* _What you should do_
Only one stretch of the data below is wanted: the lines from the one with "Where should I click to: Click" through the one with "Given: Expand the Use This Port For dropdown", repeated exactly.
─── Entries provided ───
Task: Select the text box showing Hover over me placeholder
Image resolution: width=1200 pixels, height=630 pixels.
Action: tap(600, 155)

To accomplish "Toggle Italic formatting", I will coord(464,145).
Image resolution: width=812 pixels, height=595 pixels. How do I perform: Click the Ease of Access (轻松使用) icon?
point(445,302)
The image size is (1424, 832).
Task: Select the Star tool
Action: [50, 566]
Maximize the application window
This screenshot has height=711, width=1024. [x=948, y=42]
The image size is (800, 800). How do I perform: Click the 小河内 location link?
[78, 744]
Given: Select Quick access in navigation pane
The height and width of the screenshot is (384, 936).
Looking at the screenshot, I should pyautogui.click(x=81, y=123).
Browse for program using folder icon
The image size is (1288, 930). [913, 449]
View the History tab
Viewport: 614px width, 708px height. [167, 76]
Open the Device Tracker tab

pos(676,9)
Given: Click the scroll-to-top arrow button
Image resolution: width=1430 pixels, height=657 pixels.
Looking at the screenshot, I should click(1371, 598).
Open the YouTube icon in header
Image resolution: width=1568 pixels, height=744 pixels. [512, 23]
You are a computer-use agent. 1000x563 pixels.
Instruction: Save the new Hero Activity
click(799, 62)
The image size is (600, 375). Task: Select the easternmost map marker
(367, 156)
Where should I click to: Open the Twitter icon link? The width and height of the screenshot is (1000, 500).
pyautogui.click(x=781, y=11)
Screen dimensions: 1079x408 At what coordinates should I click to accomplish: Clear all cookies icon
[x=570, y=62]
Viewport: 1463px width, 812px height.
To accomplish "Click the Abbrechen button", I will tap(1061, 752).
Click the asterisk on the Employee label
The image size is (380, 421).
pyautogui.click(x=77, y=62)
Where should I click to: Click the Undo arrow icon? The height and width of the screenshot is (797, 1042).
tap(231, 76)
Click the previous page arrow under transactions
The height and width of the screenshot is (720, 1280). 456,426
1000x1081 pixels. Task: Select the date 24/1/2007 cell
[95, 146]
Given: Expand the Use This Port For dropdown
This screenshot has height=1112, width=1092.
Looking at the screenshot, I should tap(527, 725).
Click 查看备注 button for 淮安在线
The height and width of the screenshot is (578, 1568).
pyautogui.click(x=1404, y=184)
───
* _Your response_
Where should I click to: Click the Undo arrow icon? The height and width of the screenshot is (797, 1042).
tap(231, 76)
Click the previous page arrow under transactions
The height and width of the screenshot is (720, 1280). 456,426
1000x1081 pixels. Task: Select the date 24/1/2007 cell
[95, 146]
Given: Expand the Use This Port For dropdown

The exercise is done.